• _What this task involves_:
Lines of the records that hold the word "Share" are to be counted; give the number and nothing more.

• _Data supplied_:

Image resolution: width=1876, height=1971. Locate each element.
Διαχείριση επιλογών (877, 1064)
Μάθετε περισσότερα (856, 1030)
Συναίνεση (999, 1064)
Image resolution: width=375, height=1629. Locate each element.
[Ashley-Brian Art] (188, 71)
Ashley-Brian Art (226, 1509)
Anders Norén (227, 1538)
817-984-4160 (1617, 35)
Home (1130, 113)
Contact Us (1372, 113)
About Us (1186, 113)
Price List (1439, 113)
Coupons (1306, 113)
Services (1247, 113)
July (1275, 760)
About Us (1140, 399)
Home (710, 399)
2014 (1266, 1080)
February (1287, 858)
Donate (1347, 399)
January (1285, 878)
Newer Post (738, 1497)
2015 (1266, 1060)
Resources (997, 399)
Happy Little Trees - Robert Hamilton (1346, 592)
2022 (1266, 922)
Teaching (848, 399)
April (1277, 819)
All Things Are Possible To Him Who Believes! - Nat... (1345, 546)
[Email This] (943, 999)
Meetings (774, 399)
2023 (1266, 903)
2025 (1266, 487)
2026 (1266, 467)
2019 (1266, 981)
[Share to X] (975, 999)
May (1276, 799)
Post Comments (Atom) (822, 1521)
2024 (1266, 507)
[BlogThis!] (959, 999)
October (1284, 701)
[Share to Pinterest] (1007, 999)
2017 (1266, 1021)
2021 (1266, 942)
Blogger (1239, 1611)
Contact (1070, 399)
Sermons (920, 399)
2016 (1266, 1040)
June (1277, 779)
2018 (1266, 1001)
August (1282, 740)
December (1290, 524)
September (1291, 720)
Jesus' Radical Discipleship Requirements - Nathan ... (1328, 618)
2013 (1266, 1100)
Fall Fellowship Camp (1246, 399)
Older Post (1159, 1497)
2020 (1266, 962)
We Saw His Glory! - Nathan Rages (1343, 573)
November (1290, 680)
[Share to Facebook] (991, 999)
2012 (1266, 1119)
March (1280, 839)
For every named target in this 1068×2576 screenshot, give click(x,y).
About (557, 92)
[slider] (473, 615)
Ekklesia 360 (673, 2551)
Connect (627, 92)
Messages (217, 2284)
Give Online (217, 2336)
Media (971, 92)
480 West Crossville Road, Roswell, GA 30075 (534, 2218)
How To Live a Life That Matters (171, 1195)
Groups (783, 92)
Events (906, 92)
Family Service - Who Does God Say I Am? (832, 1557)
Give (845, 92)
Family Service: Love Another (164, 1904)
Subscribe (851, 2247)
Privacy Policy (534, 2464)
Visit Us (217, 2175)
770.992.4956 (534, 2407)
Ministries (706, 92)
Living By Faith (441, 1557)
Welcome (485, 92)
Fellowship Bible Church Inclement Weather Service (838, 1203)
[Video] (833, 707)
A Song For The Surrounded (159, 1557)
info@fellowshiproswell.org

• _Result of the exercise_:
3